If you don’t have any particular underlying condition causing your stomach pain, you can still take steps to manage it. Healthy habits that promote good digestion will reduce gas, bloating, indigestion, heartburn, and other symptoms:

  • Avoid certain foods and drinks within a few hours of bedtime. Those most likely to upset your stomach are fatty foods, caffeine, carbonated drinks, spicy foods, alcohol, and foods that cause gas, like broccoli, beans, or cabbage.
  • When you do eat in the evening, chew carefully and completely, and consider going out for a gentle walk afterward to aid digestion.
  • If you tend to get heartburn, avoid acidic foods, peppermint, and garlic.

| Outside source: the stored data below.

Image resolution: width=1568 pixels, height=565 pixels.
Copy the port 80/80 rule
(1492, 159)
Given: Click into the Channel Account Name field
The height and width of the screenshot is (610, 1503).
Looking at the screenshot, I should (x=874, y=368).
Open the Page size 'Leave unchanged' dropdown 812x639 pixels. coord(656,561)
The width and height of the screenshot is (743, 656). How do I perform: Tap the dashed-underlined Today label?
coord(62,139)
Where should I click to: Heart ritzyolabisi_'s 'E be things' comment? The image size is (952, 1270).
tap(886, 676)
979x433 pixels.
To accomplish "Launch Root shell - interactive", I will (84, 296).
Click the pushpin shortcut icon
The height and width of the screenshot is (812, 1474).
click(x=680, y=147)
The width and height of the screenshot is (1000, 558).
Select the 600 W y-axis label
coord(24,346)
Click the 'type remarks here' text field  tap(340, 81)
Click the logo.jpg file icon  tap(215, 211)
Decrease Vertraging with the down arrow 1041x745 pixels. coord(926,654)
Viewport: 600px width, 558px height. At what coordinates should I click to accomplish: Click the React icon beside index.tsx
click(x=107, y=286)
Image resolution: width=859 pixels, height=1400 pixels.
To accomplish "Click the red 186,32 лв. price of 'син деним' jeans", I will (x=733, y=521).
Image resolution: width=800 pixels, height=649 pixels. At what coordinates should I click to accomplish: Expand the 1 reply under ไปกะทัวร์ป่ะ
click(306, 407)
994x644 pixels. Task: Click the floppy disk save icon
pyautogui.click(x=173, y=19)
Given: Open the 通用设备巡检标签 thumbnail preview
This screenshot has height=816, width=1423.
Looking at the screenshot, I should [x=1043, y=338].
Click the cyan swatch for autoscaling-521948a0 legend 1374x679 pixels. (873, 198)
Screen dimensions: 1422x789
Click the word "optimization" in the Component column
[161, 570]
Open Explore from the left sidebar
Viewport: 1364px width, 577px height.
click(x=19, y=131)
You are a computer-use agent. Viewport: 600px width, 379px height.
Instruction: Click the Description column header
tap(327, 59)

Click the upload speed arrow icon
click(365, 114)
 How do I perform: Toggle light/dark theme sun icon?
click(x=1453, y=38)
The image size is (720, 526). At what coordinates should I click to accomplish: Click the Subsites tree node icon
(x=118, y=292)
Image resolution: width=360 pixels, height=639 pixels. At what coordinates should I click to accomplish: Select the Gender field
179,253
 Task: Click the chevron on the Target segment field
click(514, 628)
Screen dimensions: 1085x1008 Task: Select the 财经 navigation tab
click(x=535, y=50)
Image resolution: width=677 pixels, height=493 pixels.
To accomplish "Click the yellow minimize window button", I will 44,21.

Wear loose-fitting clothing and don’t go to bed or lie down right after eating.
  • Try a tummy-soothing herbal tea before bed, like chamomile or ginger. Peppermint is good for indigestion but worsens heartburn.
  • Try over-the-counter medications that target your specific symptoms.

Change Your Sleeping Position

How you sleep affects your digestive health. The best overall position to aid digestion is on your left side. This position uses gravity to help waste make its way through the digestive tract. Left side sleeping can also reduce heartburn because this keeps stomach acid lower in the esophagus.

The next best position is on your back with your head elevated. This promotes the passage of stomach acid through the digestive tract. It may help relieve some of the pain associated with heartburn or stomach ulcers.

Sleeping with stomach pain isn’t easy. For most stomach pains, preventative measures will help you sleep better. Avoiding irritating foods before bed might be all you need to do, but if pain persists, see your doctor for a diagnosis and treatment options.